> [EXERCISE AIM]: Your response should match the records line for line.

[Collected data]
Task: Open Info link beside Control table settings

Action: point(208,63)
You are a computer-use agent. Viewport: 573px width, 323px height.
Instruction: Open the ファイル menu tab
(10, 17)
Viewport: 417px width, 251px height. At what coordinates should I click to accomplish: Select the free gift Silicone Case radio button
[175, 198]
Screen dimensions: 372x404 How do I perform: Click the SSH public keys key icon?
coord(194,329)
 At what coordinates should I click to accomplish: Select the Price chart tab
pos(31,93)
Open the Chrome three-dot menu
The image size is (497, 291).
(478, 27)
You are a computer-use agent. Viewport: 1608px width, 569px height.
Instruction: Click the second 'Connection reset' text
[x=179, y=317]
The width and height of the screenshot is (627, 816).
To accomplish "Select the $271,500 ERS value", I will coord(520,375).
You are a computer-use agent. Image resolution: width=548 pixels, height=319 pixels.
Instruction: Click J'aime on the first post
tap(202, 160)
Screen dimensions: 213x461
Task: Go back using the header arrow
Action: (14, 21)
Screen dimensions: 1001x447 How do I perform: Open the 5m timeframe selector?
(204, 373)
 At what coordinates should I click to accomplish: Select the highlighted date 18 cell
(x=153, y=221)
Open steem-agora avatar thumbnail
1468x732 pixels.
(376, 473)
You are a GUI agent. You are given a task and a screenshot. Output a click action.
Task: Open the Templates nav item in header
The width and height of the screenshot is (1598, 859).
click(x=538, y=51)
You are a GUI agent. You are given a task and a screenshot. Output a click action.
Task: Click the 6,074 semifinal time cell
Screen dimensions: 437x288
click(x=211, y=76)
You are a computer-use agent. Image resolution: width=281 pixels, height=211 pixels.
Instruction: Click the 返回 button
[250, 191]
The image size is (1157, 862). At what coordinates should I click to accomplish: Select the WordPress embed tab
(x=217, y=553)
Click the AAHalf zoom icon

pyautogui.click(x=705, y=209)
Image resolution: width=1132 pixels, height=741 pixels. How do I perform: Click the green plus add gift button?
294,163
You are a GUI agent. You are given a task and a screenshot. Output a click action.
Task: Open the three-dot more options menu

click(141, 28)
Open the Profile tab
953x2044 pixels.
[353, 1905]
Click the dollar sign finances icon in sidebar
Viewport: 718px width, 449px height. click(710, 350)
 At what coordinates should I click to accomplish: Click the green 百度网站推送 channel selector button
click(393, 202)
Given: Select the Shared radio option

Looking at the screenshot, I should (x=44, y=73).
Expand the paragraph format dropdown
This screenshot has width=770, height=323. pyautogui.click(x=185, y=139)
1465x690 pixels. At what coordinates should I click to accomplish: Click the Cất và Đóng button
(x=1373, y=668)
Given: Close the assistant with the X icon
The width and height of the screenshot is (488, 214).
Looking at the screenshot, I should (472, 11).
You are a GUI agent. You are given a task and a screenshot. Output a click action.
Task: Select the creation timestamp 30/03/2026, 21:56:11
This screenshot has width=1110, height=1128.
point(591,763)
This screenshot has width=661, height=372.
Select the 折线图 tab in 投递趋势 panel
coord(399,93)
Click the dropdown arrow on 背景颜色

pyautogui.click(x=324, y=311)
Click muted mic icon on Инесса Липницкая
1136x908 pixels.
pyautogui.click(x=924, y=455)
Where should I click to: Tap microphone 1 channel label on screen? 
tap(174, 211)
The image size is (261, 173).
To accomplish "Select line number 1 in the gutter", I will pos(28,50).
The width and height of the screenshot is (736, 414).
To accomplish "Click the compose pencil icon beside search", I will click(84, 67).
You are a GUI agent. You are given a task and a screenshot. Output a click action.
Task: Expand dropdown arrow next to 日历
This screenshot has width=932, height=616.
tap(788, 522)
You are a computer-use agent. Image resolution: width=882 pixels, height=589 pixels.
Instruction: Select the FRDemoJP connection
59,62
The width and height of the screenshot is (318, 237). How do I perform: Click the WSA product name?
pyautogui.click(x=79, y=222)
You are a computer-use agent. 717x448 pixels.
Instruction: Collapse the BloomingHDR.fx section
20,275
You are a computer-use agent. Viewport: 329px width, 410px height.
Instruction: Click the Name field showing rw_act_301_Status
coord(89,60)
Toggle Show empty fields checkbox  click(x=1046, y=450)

> [WRITTEN SOLUTION]:
Task: Open Info link beside Control table settings

Action: point(208,63)
You are a computer-use agent. Viewport: 573px width, 323px height.
Instruction: Open the ファイル menu tab
(10, 17)
Viewport: 417px width, 251px height. At what coordinates should I click to accomplish: Select the free gift Silicone Case radio button
[175, 198]
Screen dimensions: 372x404 How do I perform: Click the SSH public keys key icon?
coord(194,329)
 At what coordinates should I click to accomplish: Select the Price chart tab
pos(31,93)
Open the Chrome three-dot menu
The image size is (497, 291).
(478, 27)
You are a computer-use agent. Viewport: 1608px width, 569px height.
Instruction: Click the second 'Connection reset' text
[x=179, y=317]
The width and height of the screenshot is (627, 816).
To accomplish "Select the $271,500 ERS value", I will coord(520,375).
You are a computer-use agent. Image resolution: width=548 pixels, height=319 pixels.
Instruction: Click J'aime on the first post
tap(202, 160)
Screen dimensions: 213x461
Task: Go back using the header arrow
Action: (14, 21)
Screen dimensions: 1001x447 How do I perform: Open the 5m timeframe selector?
(204, 373)
 At what coordinates should I click to accomplish: Select the highlighted date 18 cell
(x=153, y=221)
Open steem-agora avatar thumbnail
1468x732 pixels.
(376, 473)
You are a GUI agent. You are given a task and a screenshot. Output a click action.
Task: Open the Templates nav item in header
The width and height of the screenshot is (1598, 859).
click(x=538, y=51)
You are a GUI agent. You are given a task and a screenshot. Output a click action.
Task: Click the 6,074 semifinal time cell
Screen dimensions: 437x288
click(x=211, y=76)
You are a computer-use agent. Image resolution: width=281 pixels, height=211 pixels.
Instruction: Click the 返回 button
[250, 191]
The image size is (1157, 862). At what coordinates should I click to accomplish: Select the WordPress embed tab
(x=217, y=553)
Click the AAHalf zoom icon

pyautogui.click(x=705, y=209)
Image resolution: width=1132 pixels, height=741 pixels. How do I perform: Click the green plus add gift button?
294,163
You are a GUI agent. You are given a task and a screenshot. Output a click action.
Task: Open the three-dot more options menu

click(141, 28)
Open the Profile tab
953x2044 pixels.
[353, 1905]
Click the dollar sign finances icon in sidebar
Viewport: 718px width, 449px height. click(710, 350)
 At what coordinates should I click to accomplish: Click the green 百度网站推送 channel selector button
click(393, 202)
Given: Select the Shared radio option

Looking at the screenshot, I should (x=44, y=73).
Expand the paragraph format dropdown
This screenshot has width=770, height=323. pyautogui.click(x=185, y=139)
1465x690 pixels. At what coordinates should I click to accomplish: Click the Cất và Đóng button
(x=1373, y=668)
Given: Close the assistant with the X icon
The width and height of the screenshot is (488, 214).
Looking at the screenshot, I should (472, 11).
You are a GUI agent. You are given a task and a screenshot. Output a click action.
Task: Select the creation timestamp 30/03/2026, 21:56:11
This screenshot has width=1110, height=1128.
point(591,763)
This screenshot has width=661, height=372.
Select the 折线图 tab in 投递趋势 panel
coord(399,93)
Click the dropdown arrow on 背景颜色

pyautogui.click(x=324, y=311)
Click muted mic icon on Инесса Липницкая
1136x908 pixels.
pyautogui.click(x=924, y=455)
Where should I click to: Tap microphone 1 channel label on screen? 
tap(174, 211)
The image size is (261, 173).
To accomplish "Select line number 1 in the gutter", I will pos(28,50).
The width and height of the screenshot is (736, 414).
To accomplish "Click the compose pencil icon beside search", I will click(84, 67).
You are a GUI agent. You are given a task and a screenshot. Output a click action.
Task: Expand dropdown arrow next to 日历
This screenshot has width=932, height=616.
tap(788, 522)
You are a computer-use agent. Image resolution: width=882 pixels, height=589 pixels.
Instruction: Select the FRDemoJP connection
59,62
The width and height of the screenshot is (318, 237). How do I perform: Click the WSA product name?
pyautogui.click(x=79, y=222)
You are a computer-use agent. 717x448 pixels.
Instruction: Collapse the BloomingHDR.fx section
20,275
You are a computer-use agent. Viewport: 329px width, 410px height.
Instruction: Click the Name field showing rw_act_301_Status
coord(89,60)
Toggle Show empty fields checkbox  click(x=1046, y=450)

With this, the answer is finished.